As I’m currently looking more into the creative scene in Northern Ireland, specifically political art, it’s only right to mention the infamous murals of the country. Belfast and Derry contain arguably the most famous political murals in Europe. Around 2,000 murals have been documented since the 1970s. I suppose they’re almost an artistic timeline of political and religious troubles. From hunger strikes to bombings, there’s a mural depicting most major events from the Troubles and beyond.

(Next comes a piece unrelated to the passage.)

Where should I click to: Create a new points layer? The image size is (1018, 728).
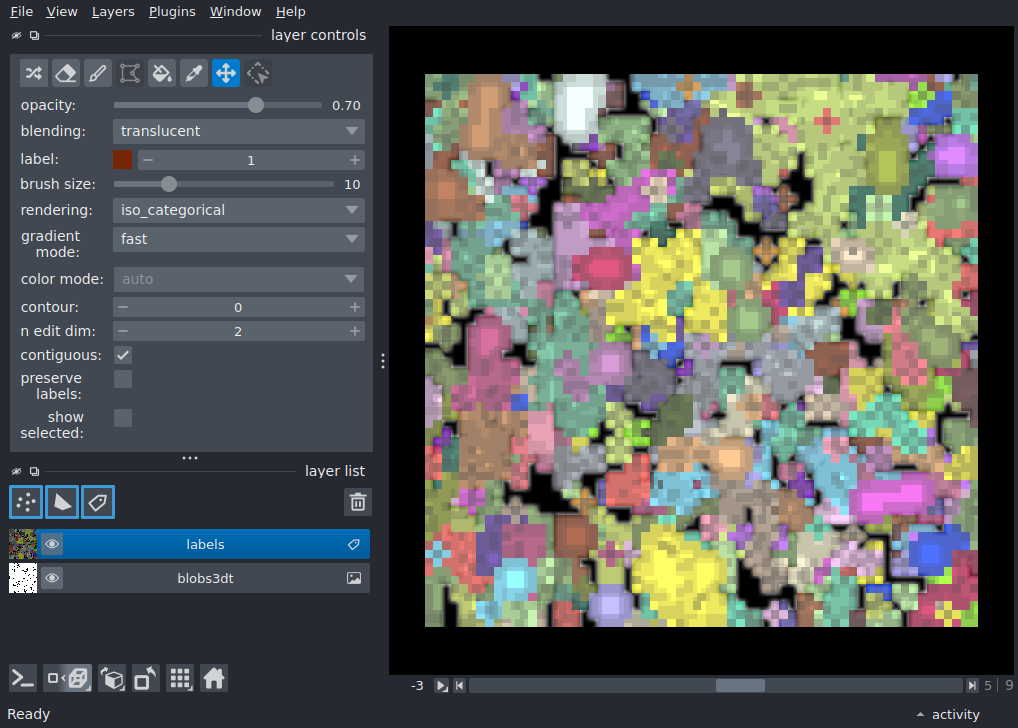[26, 502]
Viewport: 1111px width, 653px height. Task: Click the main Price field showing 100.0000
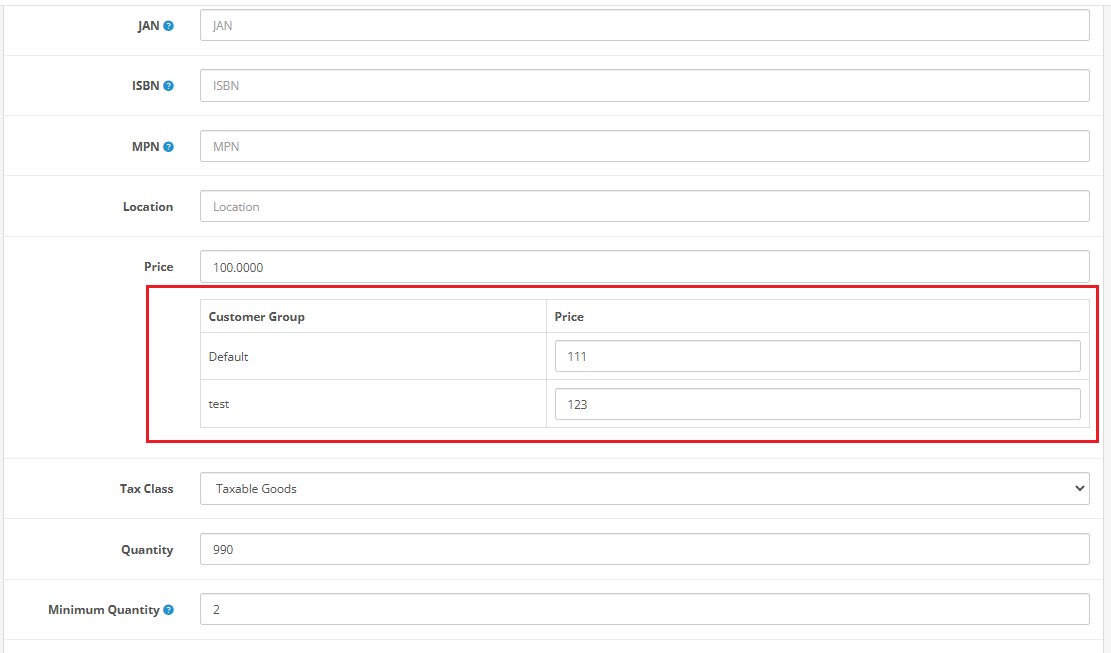[x=644, y=267]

I’ve learned from a BBC article, that murals used to be a Unionist tradition, which predated the partition in 1921, but from roughly 1981 onwards, Nationalists joined in to support their Republican inmates in British prisons. Protestant murals tended to focus on the link between Northern Ireland and Britain, while Catholic murals targeted more international issues, such as situations in places like Palestine. “The Arts Council of Northern Ireland has spent several million pounds removing supposedly offensive murals (often of armed men in balaclavas) and replacing them with murals of cultural and sporting figures.” Although some muralists are trying their best to replace the very one-sided murals with those celebrating cultural and sporting heroes, often they’re replaced once again, proving once more how far we still have to go before we achieve a shared identity in N.I.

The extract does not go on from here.